── RECORD SET ──
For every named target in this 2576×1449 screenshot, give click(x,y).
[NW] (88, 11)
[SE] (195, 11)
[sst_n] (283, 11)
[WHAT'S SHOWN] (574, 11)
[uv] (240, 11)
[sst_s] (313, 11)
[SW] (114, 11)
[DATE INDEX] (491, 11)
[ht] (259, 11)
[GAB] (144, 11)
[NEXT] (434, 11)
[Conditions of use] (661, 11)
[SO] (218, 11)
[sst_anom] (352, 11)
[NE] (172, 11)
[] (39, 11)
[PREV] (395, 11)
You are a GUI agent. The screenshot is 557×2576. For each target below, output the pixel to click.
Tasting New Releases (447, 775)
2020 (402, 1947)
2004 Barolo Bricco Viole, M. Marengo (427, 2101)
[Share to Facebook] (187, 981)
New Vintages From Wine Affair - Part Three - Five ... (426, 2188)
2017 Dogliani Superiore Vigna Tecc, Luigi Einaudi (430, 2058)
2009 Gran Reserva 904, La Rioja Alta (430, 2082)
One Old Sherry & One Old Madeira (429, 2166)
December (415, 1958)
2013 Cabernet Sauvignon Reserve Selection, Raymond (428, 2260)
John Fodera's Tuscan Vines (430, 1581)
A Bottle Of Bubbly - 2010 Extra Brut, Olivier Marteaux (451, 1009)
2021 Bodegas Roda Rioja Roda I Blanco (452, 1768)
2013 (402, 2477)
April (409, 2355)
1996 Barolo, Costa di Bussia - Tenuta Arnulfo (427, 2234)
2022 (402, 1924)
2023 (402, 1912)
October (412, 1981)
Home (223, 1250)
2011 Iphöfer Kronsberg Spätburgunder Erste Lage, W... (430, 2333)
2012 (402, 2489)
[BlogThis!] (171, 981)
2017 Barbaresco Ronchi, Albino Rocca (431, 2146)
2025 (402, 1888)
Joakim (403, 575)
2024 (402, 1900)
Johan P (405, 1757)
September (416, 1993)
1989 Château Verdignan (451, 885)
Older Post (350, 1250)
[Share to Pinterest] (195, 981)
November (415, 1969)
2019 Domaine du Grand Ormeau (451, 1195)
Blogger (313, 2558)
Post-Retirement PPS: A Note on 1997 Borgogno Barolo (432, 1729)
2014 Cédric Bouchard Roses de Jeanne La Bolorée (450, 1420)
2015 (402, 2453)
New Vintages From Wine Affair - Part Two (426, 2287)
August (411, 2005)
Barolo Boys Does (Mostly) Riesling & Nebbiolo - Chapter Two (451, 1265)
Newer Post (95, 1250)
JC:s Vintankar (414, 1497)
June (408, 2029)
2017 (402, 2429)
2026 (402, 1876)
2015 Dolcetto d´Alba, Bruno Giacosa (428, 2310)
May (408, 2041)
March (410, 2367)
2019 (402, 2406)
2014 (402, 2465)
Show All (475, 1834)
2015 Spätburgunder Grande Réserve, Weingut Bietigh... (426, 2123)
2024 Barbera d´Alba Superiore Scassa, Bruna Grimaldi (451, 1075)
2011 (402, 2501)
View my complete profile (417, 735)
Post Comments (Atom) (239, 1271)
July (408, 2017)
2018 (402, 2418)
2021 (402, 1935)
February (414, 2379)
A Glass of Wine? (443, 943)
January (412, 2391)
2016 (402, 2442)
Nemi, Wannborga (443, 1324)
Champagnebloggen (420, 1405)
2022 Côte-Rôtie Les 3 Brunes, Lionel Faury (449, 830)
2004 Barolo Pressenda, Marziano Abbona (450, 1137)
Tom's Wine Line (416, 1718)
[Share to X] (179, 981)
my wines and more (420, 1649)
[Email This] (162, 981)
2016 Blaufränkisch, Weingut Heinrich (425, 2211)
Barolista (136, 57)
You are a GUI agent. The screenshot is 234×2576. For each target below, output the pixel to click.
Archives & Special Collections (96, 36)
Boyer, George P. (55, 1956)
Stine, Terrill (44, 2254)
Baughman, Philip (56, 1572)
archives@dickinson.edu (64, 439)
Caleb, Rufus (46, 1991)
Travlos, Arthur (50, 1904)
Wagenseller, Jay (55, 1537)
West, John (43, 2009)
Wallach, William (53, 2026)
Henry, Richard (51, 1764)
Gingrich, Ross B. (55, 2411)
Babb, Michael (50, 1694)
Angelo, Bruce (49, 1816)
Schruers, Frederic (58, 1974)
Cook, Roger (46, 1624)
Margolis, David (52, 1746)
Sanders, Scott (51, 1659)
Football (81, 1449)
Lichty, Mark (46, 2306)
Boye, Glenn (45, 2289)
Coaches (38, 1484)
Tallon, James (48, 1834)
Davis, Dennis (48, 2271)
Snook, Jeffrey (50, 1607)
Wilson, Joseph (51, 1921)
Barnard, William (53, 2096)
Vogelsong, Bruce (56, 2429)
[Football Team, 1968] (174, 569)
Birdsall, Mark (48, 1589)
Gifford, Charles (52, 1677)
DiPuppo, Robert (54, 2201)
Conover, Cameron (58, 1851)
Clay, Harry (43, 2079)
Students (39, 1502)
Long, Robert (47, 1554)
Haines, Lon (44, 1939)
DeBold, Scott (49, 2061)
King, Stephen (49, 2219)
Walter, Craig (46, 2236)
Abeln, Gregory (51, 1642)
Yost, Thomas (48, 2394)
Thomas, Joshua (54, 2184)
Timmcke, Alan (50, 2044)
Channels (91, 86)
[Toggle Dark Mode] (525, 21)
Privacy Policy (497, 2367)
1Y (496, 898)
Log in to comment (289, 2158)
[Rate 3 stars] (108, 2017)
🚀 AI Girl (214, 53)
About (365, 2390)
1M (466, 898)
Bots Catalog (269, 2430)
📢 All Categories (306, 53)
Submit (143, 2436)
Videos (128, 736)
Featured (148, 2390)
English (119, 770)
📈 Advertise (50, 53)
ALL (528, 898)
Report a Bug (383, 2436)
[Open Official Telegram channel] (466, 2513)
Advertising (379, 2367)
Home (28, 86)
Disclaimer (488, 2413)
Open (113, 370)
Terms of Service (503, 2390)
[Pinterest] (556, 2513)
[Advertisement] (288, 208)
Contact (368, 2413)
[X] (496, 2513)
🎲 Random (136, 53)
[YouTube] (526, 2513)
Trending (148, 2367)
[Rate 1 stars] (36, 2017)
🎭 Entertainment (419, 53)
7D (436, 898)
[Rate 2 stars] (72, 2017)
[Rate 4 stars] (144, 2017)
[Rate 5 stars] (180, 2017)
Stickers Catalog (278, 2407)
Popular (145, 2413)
───
**EXERCISE DETAILS**
Each line from the beginning of the listing up to the line where "Post-Retirement PPS: A" appears needs to be given again exactly; please add nothing else.

**ANSWER SECTION**
For every named target in this 2576×1449 screenshot, give click(x,y).
[NW] (88, 11)
[SE] (195, 11)
[sst_n] (283, 11)
[WHAT'S SHOWN] (574, 11)
[uv] (240, 11)
[sst_s] (313, 11)
[SW] (114, 11)
[DATE INDEX] (491, 11)
[ht] (259, 11)
[GAB] (144, 11)
[NEXT] (434, 11)
[Conditions of use] (661, 11)
[SO] (218, 11)
[sst_anom] (352, 11)
[NE] (172, 11)
[] (39, 11)
[PREV] (395, 11)
You are a GUI agent. The screenshot is 557×2576. For each target below, output the pixel to click.
Tasting New Releases (447, 775)
2020 (402, 1947)
2004 Barolo Bricco Viole, M. Marengo (427, 2101)
[Share to Facebook] (187, 981)
New Vintages From Wine Affair - Part Three - Five ... (426, 2188)
2017 Dogliani Superiore Vigna Tecc, Luigi Einaudi (430, 2058)
2009 Gran Reserva 904, La Rioja Alta (430, 2082)
One Old Sherry & One Old Madeira (429, 2166)
December (415, 1958)
2013 Cabernet Sauvignon Reserve Selection, Raymond (428, 2260)
John Fodera's Tuscan Vines (430, 1581)
A Bottle Of Bubbly - 2010 Extra Brut, Olivier Marteaux (451, 1009)
2021 Bodegas Roda Rioja Roda I Blanco (452, 1768)
2013 (402, 2477)
April (409, 2355)
1996 Barolo, Costa di Bussia - Tenuta Arnulfo (427, 2234)
2022 (402, 1924)
2023 (402, 1912)
October (412, 1981)
Home (223, 1250)
2011 Iphöfer Kronsberg Spätburgunder Erste Lage, W... (430, 2333)
2012 (402, 2489)
[BlogThis!] (171, 981)
2017 Barbaresco Ronchi, Albino Rocca (431, 2146)
2025 (402, 1888)
Joakim (403, 575)
2024 (402, 1900)
Johan P (405, 1757)
September (416, 1993)
1989 Château Verdignan (451, 885)
Older Post (350, 1250)
[Share to Pinterest] (195, 981)
November (415, 1969)
2019 Domaine du Grand Ormeau (451, 1195)
Blogger (313, 2558)
Post-Retirement PPS: A Note on 1997 Borgogno Barolo (432, 1729)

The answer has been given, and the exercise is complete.